Di sisi lain, ia mendorong publik agar lebih sadar pentingnya memilih produk kecantikan dengan tidak sekadar berpatokan pada harga yang murah. "Mungkin perusahaan yang tidak menerapkan sustainability atau keberlangsungan bisa ditinggalkan, supaya mereka perusahaan menuju ke arah sana," imbuhnya.

Ia juga berharap pemerintah mengatasi masalah infrastruktur persampahan yang menghambat efektivitas pemilahan sampah yang dilakukan masyarakat. "Pemerintah ini butuh viral dulu, berisik dulu, baru ada perubahan... Jadi kalau kita kompak, serempak semuanya, meminta sesuatu yang urgent. Bukan hanya seribu orang, pasti ada solusinya," ucap Luna.

Pilah Sampah dari Rumah

Di rumahnya, Luna mengaku mendisiplinkan diri memilah sampah dan menggunakan jasa pengolahan sampah profesional untuk tindak lanjutnya. Itu dilakukan agar upayanya tidak jadi sia-sia. Pasalnya, layanan pengangkutan sampah konvensional masih kerap membuang sampah rumah tangga langsung ke TPA.

Kesadarannya akan masalah sampah dan lingkungan secara umum berkat didikan ibunya yang lama tinggal di Jerman. Karena itu, jika ia punya anak suatu sat nanti, dia akan mengajarkan hal tersebut kepada anaknya sejak dini. Pasalnya, ia ingin anaknya tinggal di lingkungan yang baik dan sehat.

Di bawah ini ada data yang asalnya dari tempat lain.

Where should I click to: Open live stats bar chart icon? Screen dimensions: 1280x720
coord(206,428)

"Itu harus dimulai dari rumah. Karena itu, saya apresiasi ibu-ibu yang bawa anak-anaknya ke sini (acara Langkah Membumi Ecoground) karena kalau dari kecil, lebih gampang nyerapnya," ujar Luna.

Beda cerita bila mengajarkan perubahan gaya hidup lebih ramah lingkungan pada orang dewasa. Mereka akan lebih sulit berubah, kecuali ada hal luar biasa berdampak pada mereka.

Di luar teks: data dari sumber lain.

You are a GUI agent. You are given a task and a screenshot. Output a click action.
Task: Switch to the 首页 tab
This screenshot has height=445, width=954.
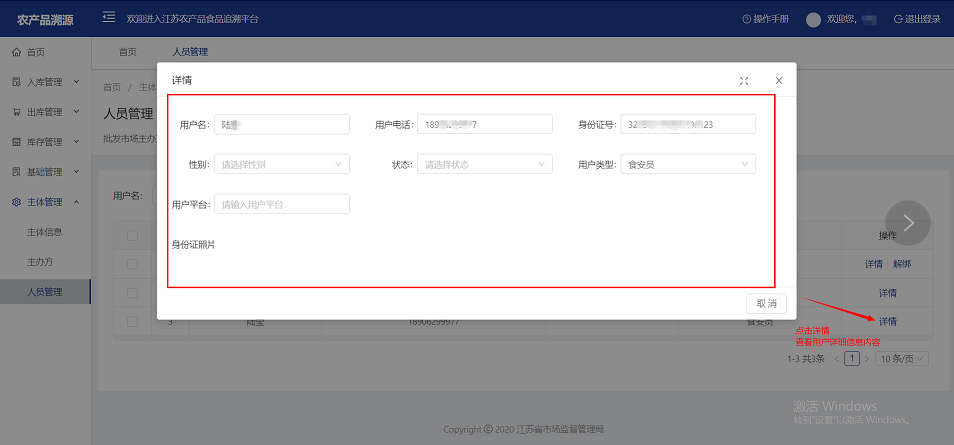[127, 52]
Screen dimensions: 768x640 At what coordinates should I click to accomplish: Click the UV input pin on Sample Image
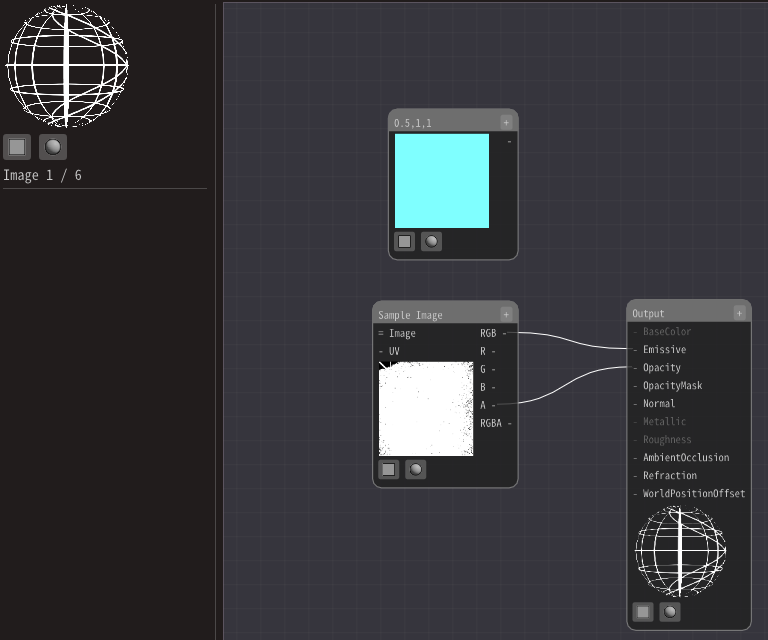coord(381,352)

"Kalau enggak kena, enggak akan ada actionnya. Informasi ini membuat tidak menarik kecuali banjir sudah setinggi dada atau terkena longsor. Tapi, semestinya kita enggak nunggu banjir dulu, longsor dulu, baru semua berubah ya," ucapnya.

Proyek Waste to Energy

Sementara itu, mengutip kanal Bisnis Liputan6.com, PT Danantara Investment Management (Persero) (PT DIM) akan mulai melakukan tender proyek waste to energy (WtE), atau sulap sampah jadi listrik di tujuh kota/kabupaten pada 6 November 2025. Managing Director Investment Danantara Stefanus Ade mengatakan, tender ini jadi lelang batch pertama untuk proyek waste to energy.

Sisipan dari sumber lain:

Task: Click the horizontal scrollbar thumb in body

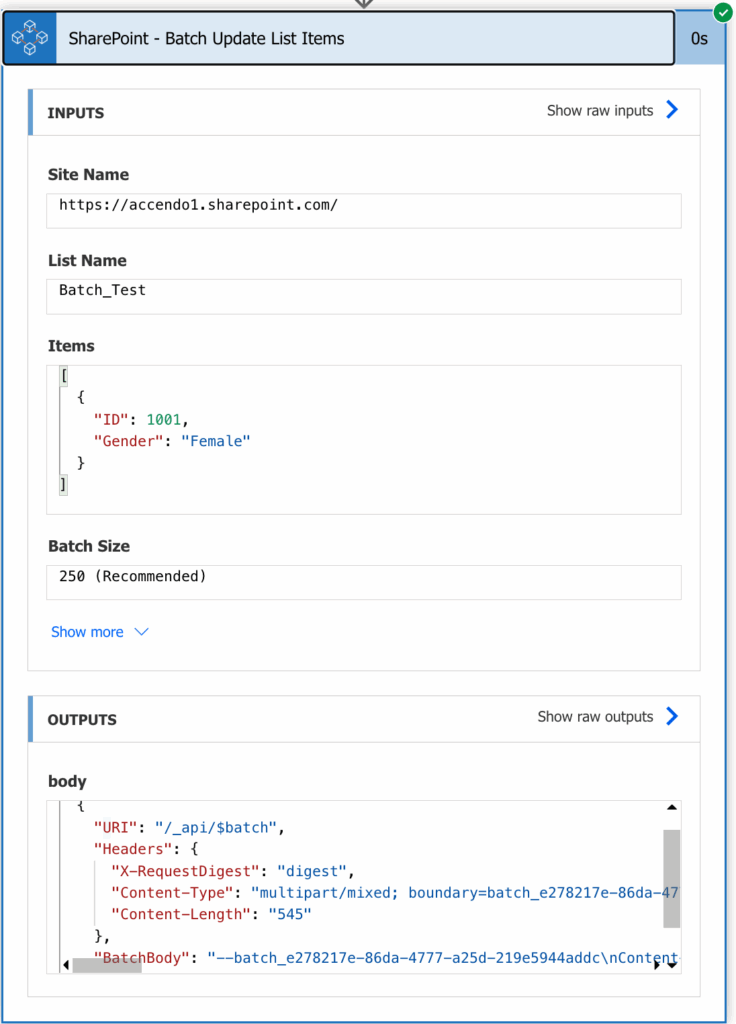Action: (107, 965)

Total akan ada 33 kota untuk proyek tersebut. "Mudah-mudahan 7-7 sudah siap, atau kalau enggak ya kita mulai dengan berapapun yang menurut kita memang lahannya sudah siap dan sampahnya memang cukup," ujarnya dalam sesi temu media di Wisma Danantara, Jakarta, Senin, 3 November 2025.

Kepastian kesiapan masing-masingnya kota/kabupaten akan dikaji lebih lanjut sesuai dengan mekanisme yang berlaku pada Peraturan Presiden (Perpres) Nomor 109 Tahun 2025 tentang Penanganan Sampah Perkotaan melalui Pengolahan Sampah menjadi Energi Terbarukan Berbasis Teknologi Ramah Lingkungan. Setiap proyek bernilai investasi antara Rp 2,3-3,2 triliun, tergantung lokasi, kapasitas, dan teknologi yang digunakan.

Kapasitas pengolahan sampah menjadi listrik ini lebih dari 1.000 ton per hari. Dengan harapan, setiap proyek WtE akan menjadi fasilitas modern dengan sistem pengelolaan tertutup, efisien, dan ramah lingkungan.